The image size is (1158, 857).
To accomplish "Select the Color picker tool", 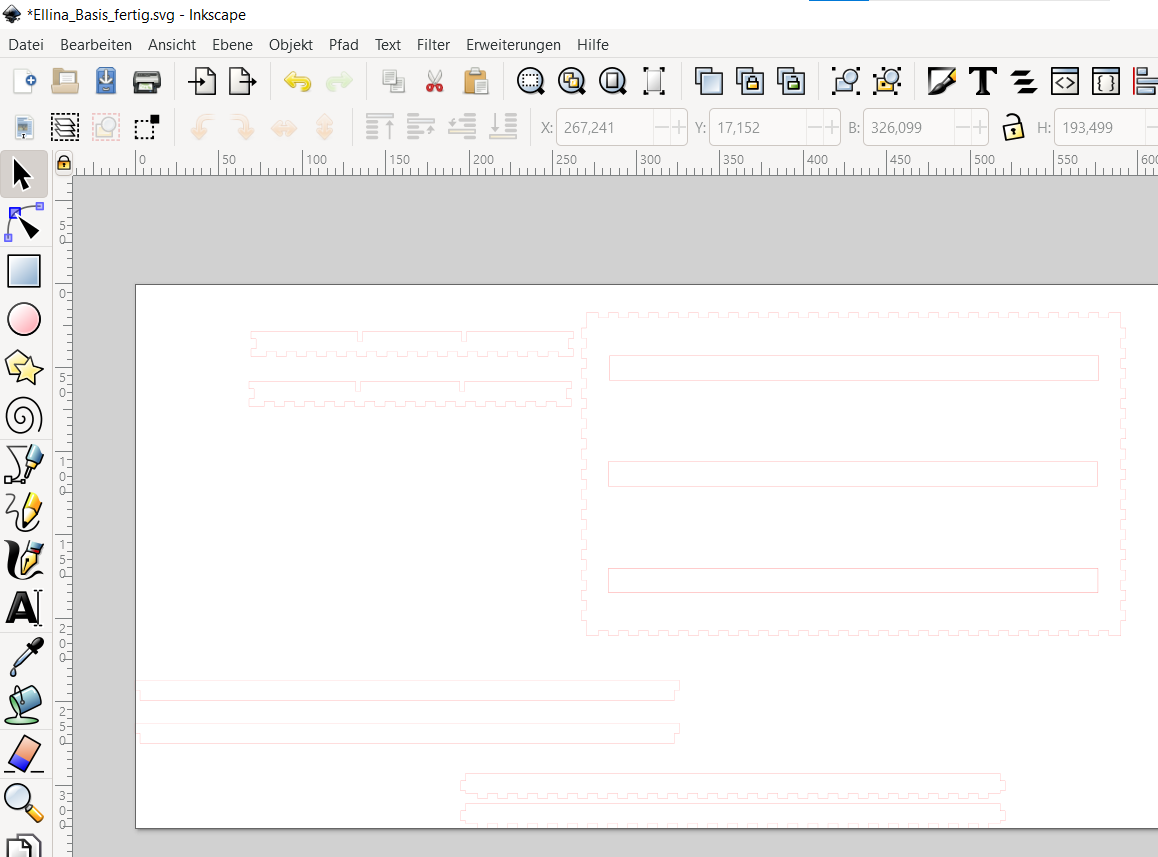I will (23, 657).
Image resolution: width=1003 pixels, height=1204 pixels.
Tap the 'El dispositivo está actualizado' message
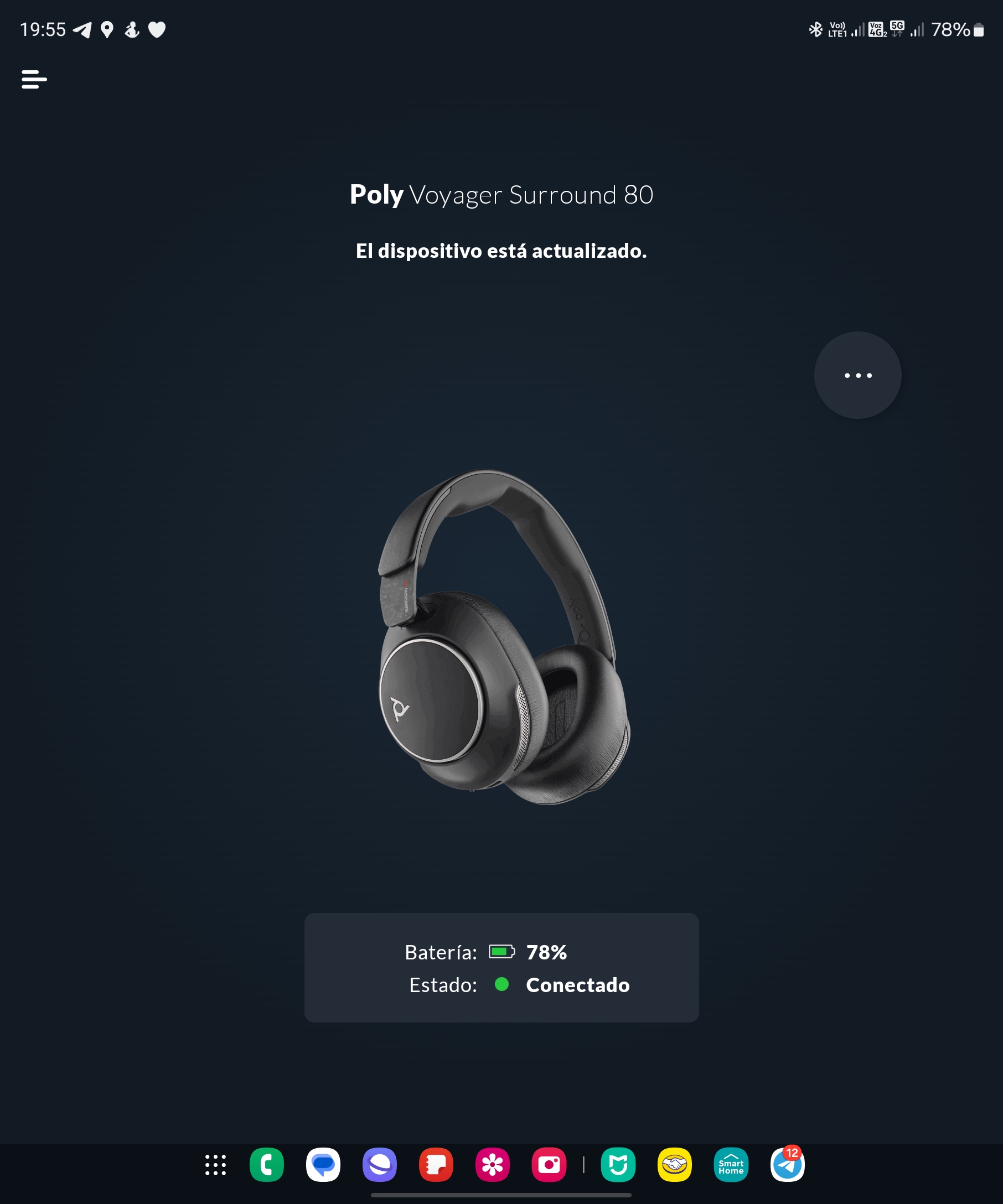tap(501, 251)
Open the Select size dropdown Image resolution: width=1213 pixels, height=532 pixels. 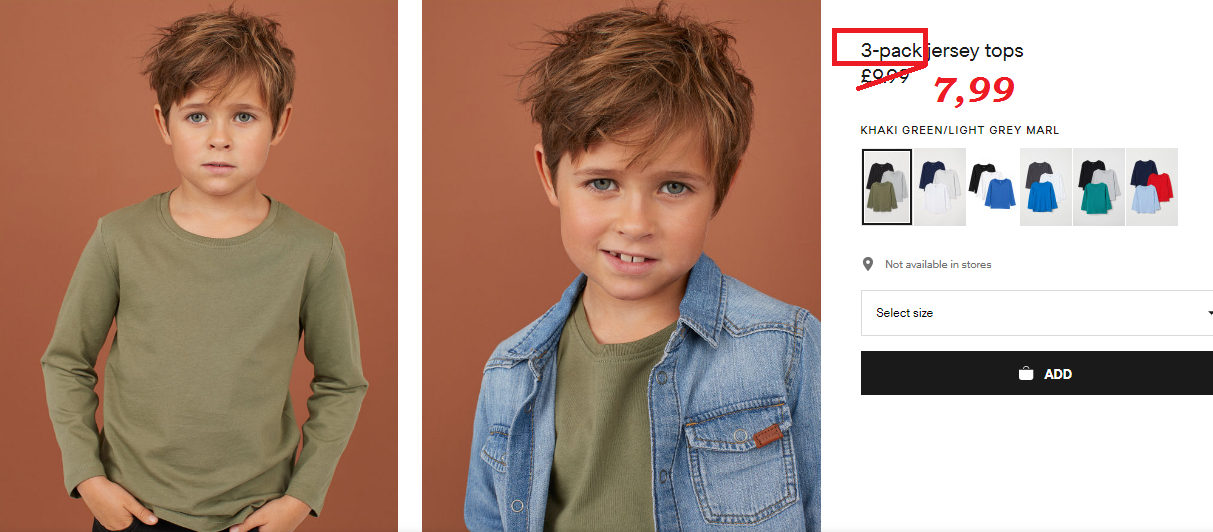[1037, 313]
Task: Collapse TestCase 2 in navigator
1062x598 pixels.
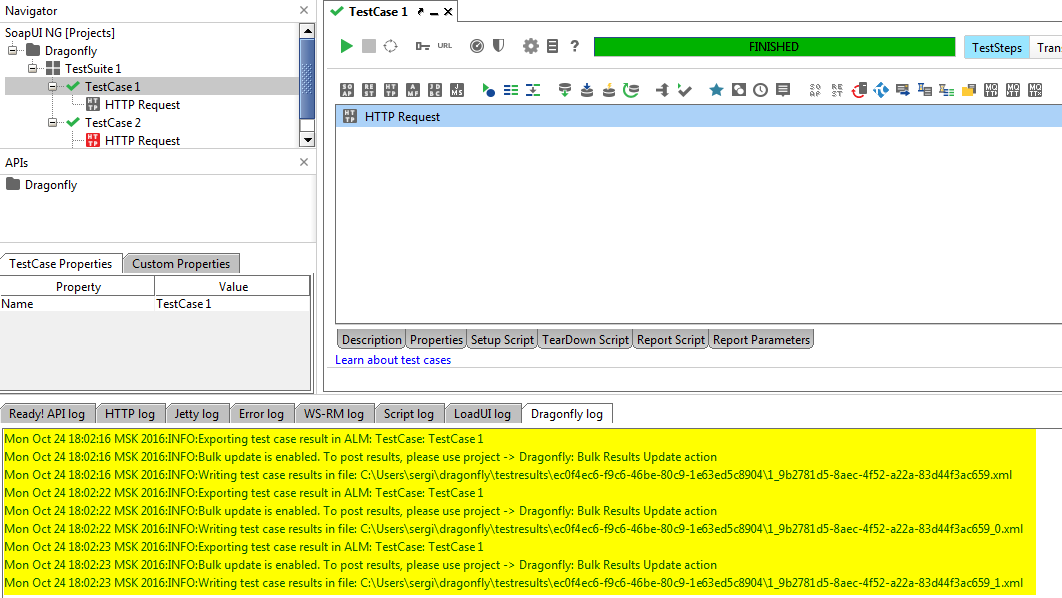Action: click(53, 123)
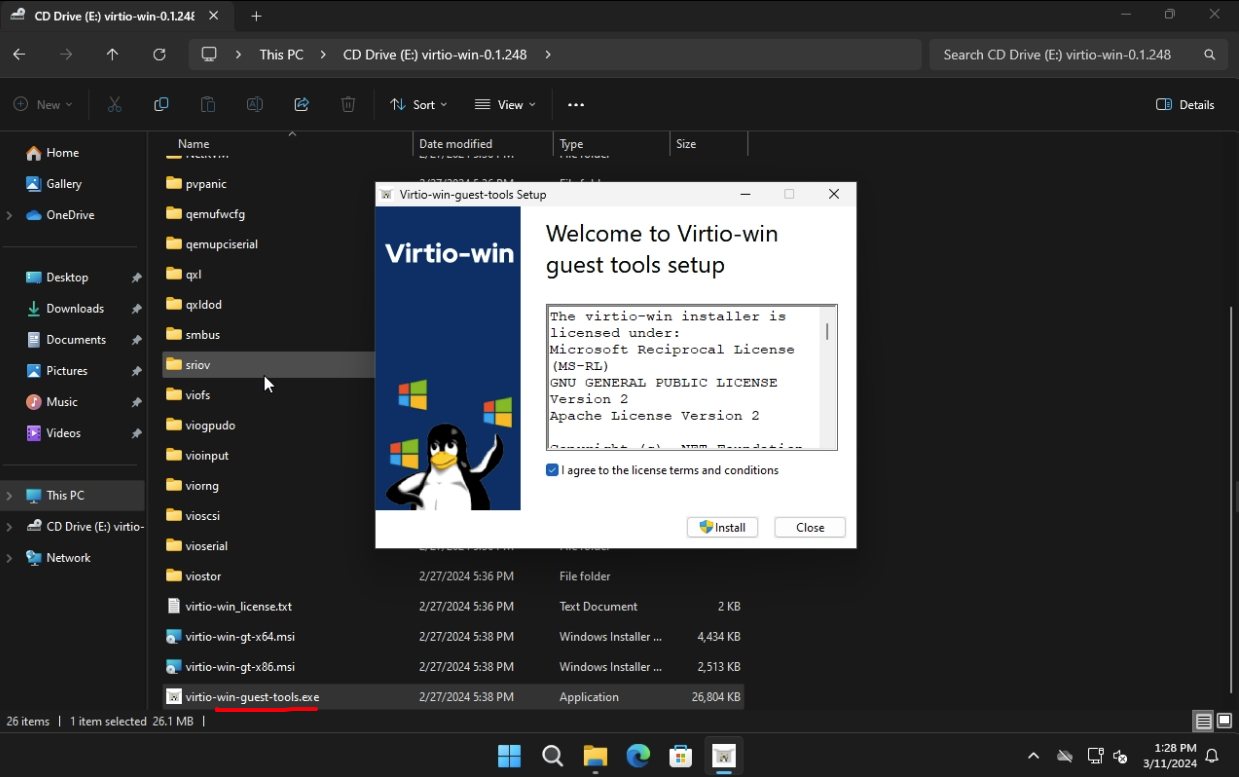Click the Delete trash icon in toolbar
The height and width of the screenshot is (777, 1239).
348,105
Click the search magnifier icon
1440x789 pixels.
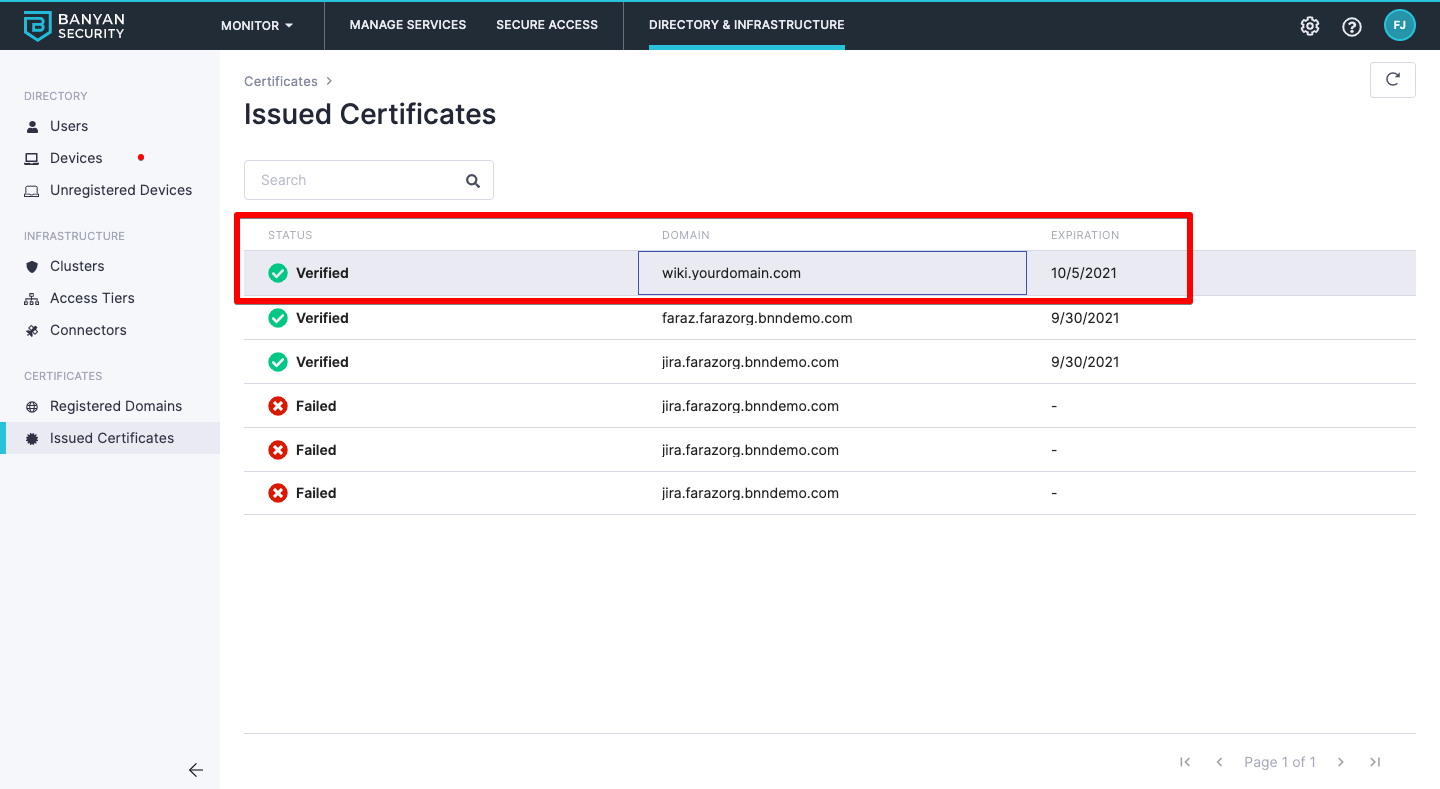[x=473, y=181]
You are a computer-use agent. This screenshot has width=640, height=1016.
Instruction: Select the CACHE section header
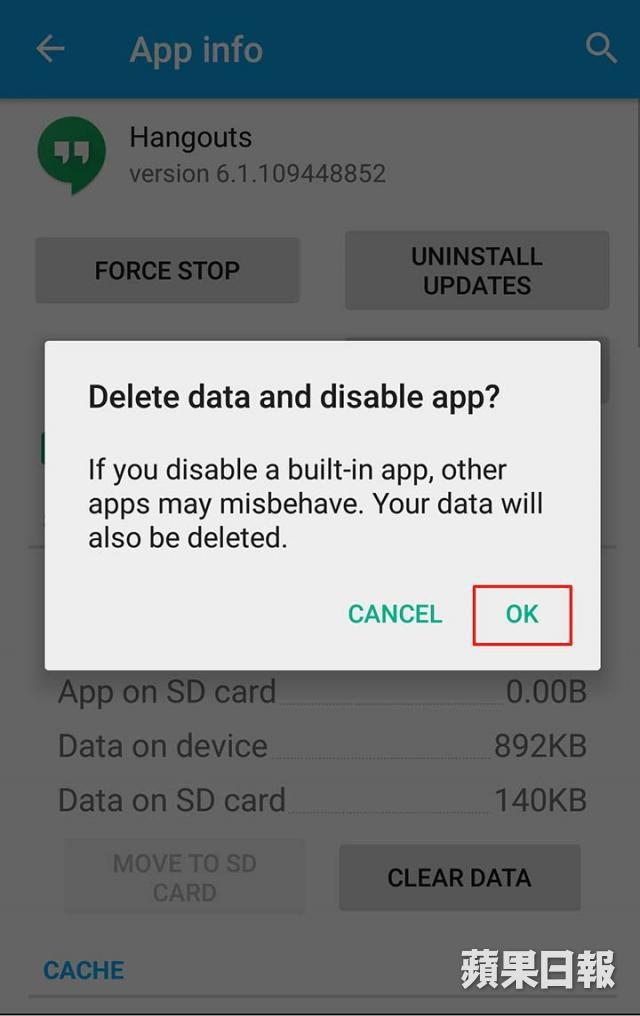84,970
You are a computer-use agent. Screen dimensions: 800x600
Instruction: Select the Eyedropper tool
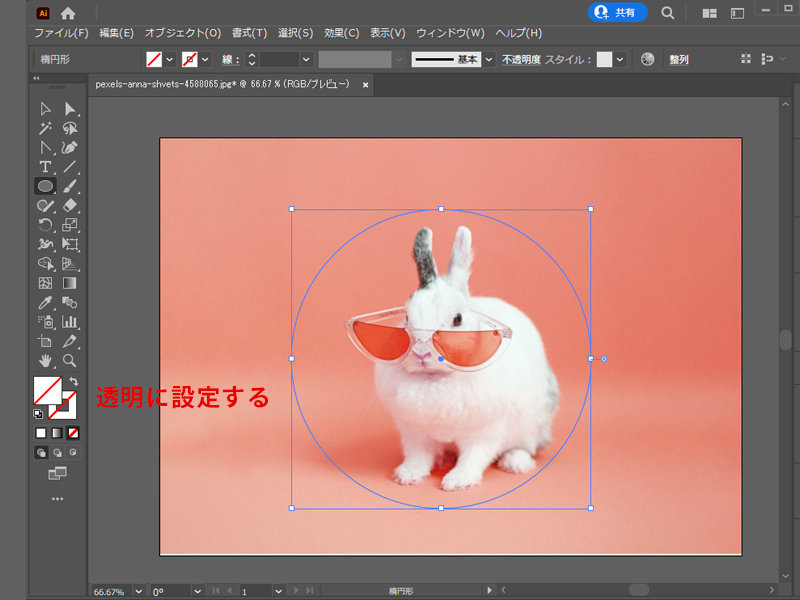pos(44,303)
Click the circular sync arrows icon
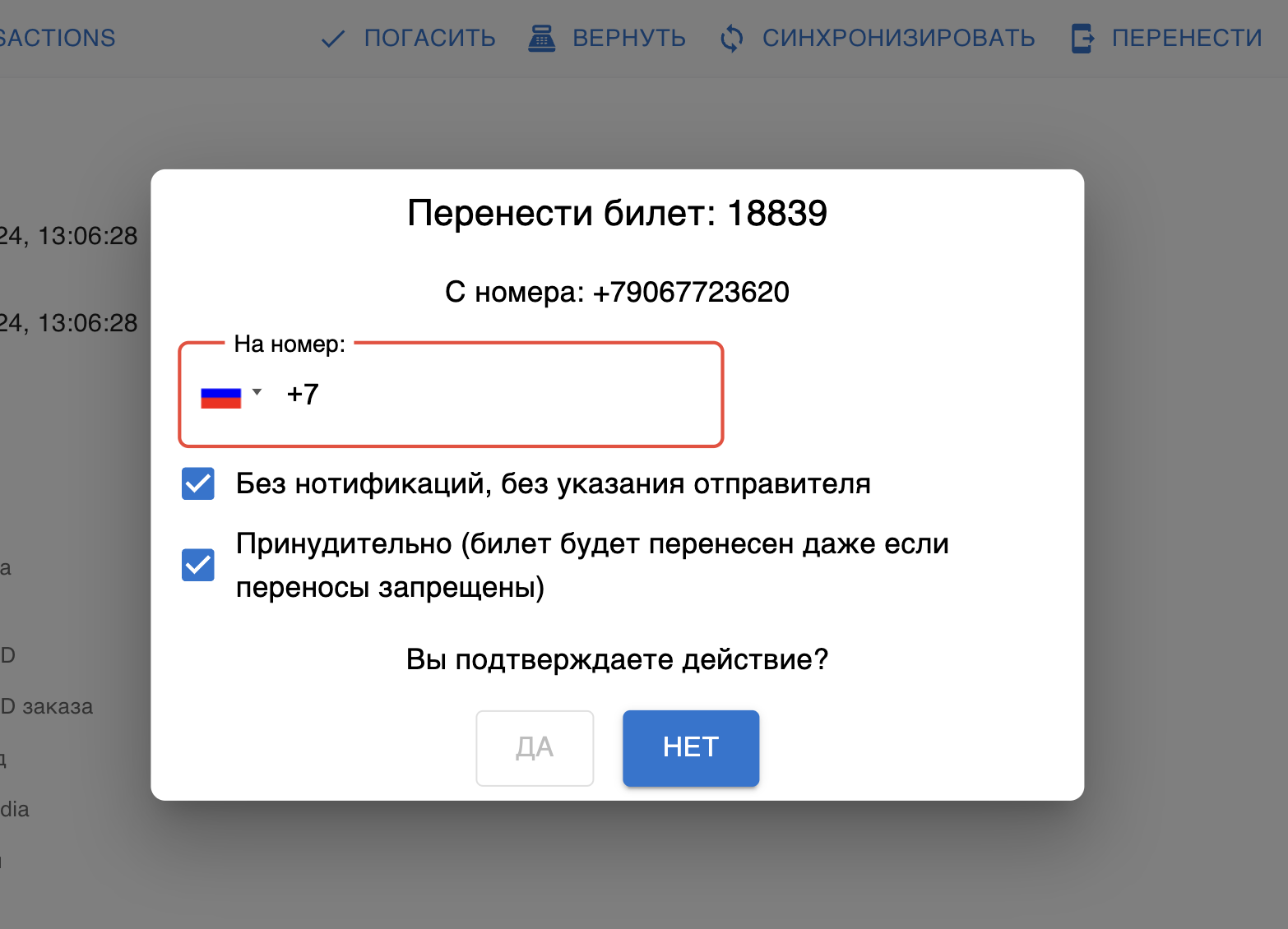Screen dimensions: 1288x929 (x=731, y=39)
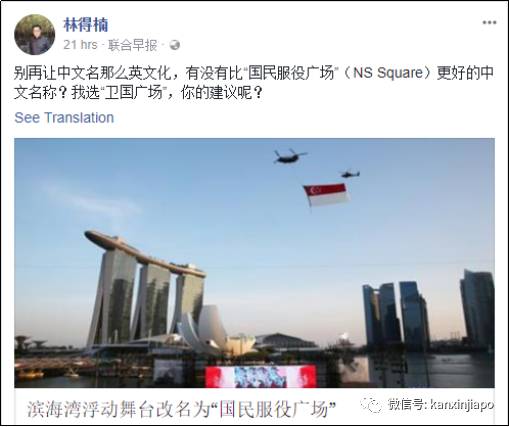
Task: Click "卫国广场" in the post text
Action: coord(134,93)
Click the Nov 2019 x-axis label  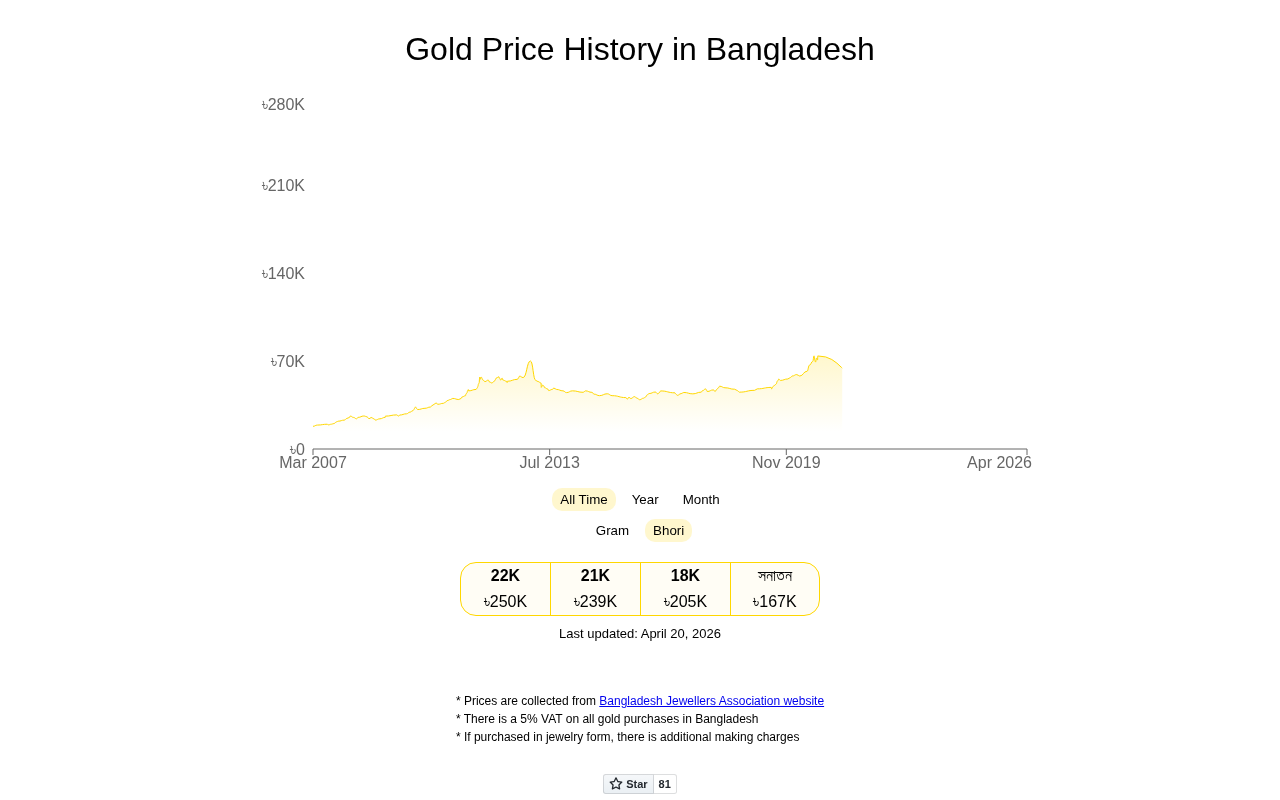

Exercise instructions: Look above for the line with "Task: Collapse TestCase 2 in navigator" and copy exactly from it through the line with "You are a computer-use agent. This", both included. Omit the pictures.

Response:
Task: Collapse TestCase 2 in navigator
1062x598 pixels.
Action: click(53, 123)
Click the Delete trash icon in toolbar
The height and width of the screenshot is (777, 1239).
348,105
Click the search magnifier icon
1440x789 pixels.
[x=473, y=181]
You are a computer-use agent. This screenshot has width=640, height=1016.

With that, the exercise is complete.